LPE took out a patent in 2006 for a new type of hybrid powertrain to provide a practical solution. This provides an electric car with an on board generator to keep the batteries charged. This sets it apart from the hybrids now available such as the Lexus and the Toyota Prius which use a conventional 4 stroke engine to provide both vehicle drive and battery charging.

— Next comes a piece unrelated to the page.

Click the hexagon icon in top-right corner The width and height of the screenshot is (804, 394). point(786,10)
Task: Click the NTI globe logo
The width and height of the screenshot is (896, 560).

Most of the world’s electricity is generated by the use of turbines rather than reciprocating engines. With this in mind, the ‘Whisper’ powertrain has been built at LPE’s Wellingborough factory as a ‘series hybrid with a micro turbine range extender’. The continuous combustion of a turbine when working at constant speed permits more complete combustion than is obtainable from the 4 or 2 stroke cycle and the new powertrain provides ultra low emissions, high fuel efficiency (with up to 80 mpg), multi fuel capability, no requirement for coolant or lubricating oil, long life reliability and robustness. This car travels 40 miles on electric power alone before the turbine generator kicks in.

Jet planes, jet boats, jet skis  - now jet cars ! But turbines have been tried before. The Rover BRM was a sports racing car driven at Le Mans in the 24 hour race in the mid 60’s by Sir Jackie Stewart and Graham Hill, Lotus ran 2 single seat racing cars at Indianapolis and Chrysler produced 50 turbine road cars for evaluation purposes. However, problems largely associated with slow throttle response prevented the large scale commercialisation of the gas turbine for everyday road use – until now.

The new technology is installed into a host vehicle, but can be fitted into any vehicle of this size or larger  -  the photograph shows the concept car and there are plans to develop this powertrain concept with suitable partners into prototypes for production.